目的。衰老(aging)是阿尔茨海默病(Alzheimer Disease,AD)和轻度认知障碍(Mild Cognitive Impairment,MCI)的主要危险因素。本研究旨在鉴定 MCI 患者大脑功能连接的新修饰。将 MCI 患者与健康老年对照(healthy elderly subjects)进行比较。
方法。我们纳入了 37 名受试者(年龄 60-80 岁)。其中,13 名受试者患有 MCI,24 名受试者为年龄匹配的健康老年对照(HC)。受试者接受了简易精神状态检查(Mini Mental State Examination,MMSE)、额叶评估量表(Frontal Assessment Battery,FAB)和散文记忆(Babcock 故事)测试。此外,我们通过功能磁共振成像(functional Magnetic Resonance Imaging,fMRI)来研究静息状态网络(resting state network,RSN)活动。静息状态(resting state,Rs)fMRI 数据通过独立成分分析(Independent Component Analysis,ICA)进行分析。对受试者进行了为期三年的神经心理学随访。

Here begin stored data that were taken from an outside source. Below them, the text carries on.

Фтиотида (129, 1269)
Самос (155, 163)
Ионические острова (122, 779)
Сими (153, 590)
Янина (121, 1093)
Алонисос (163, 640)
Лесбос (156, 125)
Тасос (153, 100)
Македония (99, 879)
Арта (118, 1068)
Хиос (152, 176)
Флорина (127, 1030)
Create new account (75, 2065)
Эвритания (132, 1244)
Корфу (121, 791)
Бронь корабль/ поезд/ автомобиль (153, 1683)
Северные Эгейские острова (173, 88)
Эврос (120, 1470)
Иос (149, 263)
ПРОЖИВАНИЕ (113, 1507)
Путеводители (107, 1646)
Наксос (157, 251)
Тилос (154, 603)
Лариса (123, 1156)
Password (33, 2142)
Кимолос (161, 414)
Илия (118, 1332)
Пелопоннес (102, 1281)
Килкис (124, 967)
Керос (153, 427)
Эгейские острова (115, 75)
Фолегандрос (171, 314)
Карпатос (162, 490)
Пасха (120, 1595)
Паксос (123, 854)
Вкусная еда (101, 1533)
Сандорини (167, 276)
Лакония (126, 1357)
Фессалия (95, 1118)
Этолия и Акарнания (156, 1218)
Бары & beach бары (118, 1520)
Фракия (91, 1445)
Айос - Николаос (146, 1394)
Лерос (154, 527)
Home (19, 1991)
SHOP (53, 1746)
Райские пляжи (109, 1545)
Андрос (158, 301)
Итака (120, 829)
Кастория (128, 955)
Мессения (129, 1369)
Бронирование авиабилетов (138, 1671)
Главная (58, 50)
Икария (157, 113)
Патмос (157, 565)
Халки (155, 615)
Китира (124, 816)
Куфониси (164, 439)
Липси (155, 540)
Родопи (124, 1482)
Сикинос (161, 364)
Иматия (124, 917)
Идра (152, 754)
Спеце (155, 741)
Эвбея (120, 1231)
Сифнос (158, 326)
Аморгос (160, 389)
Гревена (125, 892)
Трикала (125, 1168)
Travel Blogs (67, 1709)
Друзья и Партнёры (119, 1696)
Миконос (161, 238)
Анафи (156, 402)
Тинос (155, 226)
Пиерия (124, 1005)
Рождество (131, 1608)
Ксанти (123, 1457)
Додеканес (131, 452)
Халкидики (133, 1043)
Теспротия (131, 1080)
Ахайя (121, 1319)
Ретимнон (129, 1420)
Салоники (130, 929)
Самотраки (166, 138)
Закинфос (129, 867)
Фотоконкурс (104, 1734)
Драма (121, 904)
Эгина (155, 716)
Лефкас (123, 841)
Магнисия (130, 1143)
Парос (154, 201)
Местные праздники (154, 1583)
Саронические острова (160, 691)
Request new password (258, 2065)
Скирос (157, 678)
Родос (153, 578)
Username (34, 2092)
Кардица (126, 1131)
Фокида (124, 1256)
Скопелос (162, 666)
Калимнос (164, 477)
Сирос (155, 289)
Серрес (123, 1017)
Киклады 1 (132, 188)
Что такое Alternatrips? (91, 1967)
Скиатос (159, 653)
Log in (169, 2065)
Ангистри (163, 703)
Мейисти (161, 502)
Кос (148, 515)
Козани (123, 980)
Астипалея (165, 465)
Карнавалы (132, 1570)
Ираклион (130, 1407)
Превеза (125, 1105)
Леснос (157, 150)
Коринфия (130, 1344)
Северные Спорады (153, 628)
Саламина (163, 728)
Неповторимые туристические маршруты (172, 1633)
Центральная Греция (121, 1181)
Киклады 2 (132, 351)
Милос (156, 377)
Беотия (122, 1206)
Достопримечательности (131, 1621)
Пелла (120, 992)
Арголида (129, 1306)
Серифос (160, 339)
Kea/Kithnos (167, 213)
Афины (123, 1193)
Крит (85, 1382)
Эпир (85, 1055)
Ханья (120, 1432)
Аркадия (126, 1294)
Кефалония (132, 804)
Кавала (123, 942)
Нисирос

结果。MCI 受试者的 Rs-fMRI 显示默认模式网络(Default Mode Network,DMN)和躯体运动网络(Somatomotor Network,SMN)的固有连接增加。DMN 的分析显示后扣带回皮层(posterior cingulate cortex,PCC)和左侧顶下小叶(left inferior parietal lobule,lIPL)的激活显著增加。在三年的随访中,4 名 MCI 患者转化为 AD。MCI-AD 转化患者亚组显示右侧顶下小叶(right inferior parietal lobule,rIPL)的连接增加。对于 SMN 活动,MCI 和 MCI-AD 转化组在右侧缘上回(right supramarginal gyrus,rSG)处显示出更高的连接水平。
结论。我们的研究结果表明 MCI 患者的 DMN 和 SMN 活动发生改变,从而提供了潜在的基于影像学的标志物,有助于对这些患者进行早期诊断和监测。